Coup de gueule : Quand la mendicité s’exporte, l’image du pays prend un coup

Depuis deux jours, un reportage réalisé par des médias sénégalais suscite des débats au sein de la communauté nationale où partisans et opposants au régime s’invectivent sur les causes de la mendicité à laquelle s’adonnent les Nigériens en dehors du pays.
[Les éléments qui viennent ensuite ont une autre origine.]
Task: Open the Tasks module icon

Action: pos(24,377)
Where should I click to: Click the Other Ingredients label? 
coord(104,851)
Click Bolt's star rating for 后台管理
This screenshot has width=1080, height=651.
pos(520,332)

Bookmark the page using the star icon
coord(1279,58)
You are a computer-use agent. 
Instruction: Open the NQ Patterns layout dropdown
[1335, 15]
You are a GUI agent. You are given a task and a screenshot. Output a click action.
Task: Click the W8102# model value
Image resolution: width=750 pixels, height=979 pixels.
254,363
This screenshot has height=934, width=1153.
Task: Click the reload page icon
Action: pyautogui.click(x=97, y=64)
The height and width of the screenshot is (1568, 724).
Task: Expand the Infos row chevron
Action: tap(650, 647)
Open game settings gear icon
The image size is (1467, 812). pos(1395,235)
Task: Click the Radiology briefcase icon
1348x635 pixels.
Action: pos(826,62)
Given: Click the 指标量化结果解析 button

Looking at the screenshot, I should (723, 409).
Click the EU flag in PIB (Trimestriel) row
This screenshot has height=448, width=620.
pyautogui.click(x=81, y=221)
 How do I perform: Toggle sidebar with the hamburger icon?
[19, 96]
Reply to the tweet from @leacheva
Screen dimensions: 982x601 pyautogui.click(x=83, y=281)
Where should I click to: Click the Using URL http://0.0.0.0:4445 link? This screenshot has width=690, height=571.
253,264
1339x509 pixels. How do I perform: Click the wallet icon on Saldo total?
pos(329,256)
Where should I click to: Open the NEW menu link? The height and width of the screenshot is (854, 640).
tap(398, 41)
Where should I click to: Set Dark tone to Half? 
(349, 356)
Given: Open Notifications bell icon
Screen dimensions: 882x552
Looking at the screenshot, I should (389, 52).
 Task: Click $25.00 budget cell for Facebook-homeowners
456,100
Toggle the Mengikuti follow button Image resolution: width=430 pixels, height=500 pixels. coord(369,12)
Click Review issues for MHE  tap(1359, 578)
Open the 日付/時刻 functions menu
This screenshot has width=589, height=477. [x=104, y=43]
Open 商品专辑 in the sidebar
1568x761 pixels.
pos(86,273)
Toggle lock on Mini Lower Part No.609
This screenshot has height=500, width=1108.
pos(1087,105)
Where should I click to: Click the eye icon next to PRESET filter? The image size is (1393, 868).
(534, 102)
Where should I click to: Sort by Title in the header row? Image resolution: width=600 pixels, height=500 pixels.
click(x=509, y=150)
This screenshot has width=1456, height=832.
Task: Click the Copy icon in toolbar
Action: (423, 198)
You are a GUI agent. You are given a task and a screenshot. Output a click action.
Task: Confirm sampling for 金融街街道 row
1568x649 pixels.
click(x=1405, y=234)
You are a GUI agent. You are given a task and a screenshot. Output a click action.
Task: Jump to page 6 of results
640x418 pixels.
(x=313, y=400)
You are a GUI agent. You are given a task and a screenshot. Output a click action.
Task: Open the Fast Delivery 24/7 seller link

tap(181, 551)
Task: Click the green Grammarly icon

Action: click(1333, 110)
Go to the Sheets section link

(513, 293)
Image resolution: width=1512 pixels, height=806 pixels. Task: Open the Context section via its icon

Au-delà des appréciations subjectives et partisanes sur les causes de ce phénomène, il est pourtant possible de l’apprécier objectivement.La mendicité est, au fil des années, devenue une véritable préoccupation sociale. Il suffit, pour s’en convaincre, d’observer chaque matin, les hordes d’enfants, de personnes handicapées et même souvent de bras-valides bien portants qui arpentent les rues de la capitale pour, soit disant, chercher leur pitance quotidienne. Mosquées, pharmacies, hôpitaux, marchés, centres commerciaux, restaurants, feux optiques, lieux de cérémonies de baptême ou de mariage, même les morgues et les services n’échappent pas à l’assaut de ces mendiants.

Jadis pratiquée par les personnes en situation de handicap ou les talibés juste pour avoir de quoi manger, la mendicité est aujourd’hui devenue une sorte de business, une activité lucrative ‘’régulière’’ pour certaines personnes indélicates. Celles-ci quittent leurs terroirs pour, soit disant, raison de pauvreté ou de mauvaise campagne agricole, pour venir à Niamey, s’adonner à la mendicité. Certaines d’entre elles viennent avec des jeunes enfants (qu’elles prêtent ou louent auprès d’un frère, d’une sœur ou d’un voisin), qu’elles exposent à tous les dangers de la vie urbaine.

D’autres encore vont jusqu’à ‘’exporter’’ le phénomène au-delà des frontières. En Algérie, au Ghana, au Togo, au Bénin, en Côte d’Ivoire et tout dernièrement à Dakar, il est bien connu de tous que la majorité des personnes qui s’adonnent à cette pratique partent du Niger.

Le phénomène s’est développé au vu et au su de tout le monde, y compris des autorités administratives, des leaders coutumiers et religieux et plus globalement de la société nigérienne. Si la responsabilité des pouvoirs publics est engagée pour n’avoir pas su appliquer avec rigueur la réglementation, il n’en demeure pas moins que la société nigérienne dans sa globalité est tout aussi responsable. Elle qui accepte, tolère et même encourage cette pratique dégradante. Quelques tentatives avaient été faites notamment à l’occasion de certains grands événements comme les jeux de la Francophonie en 2005 ou le Sommet de l’UA en 2019. Mais, c’était des actions conjoncturelles et sans aucun suivi.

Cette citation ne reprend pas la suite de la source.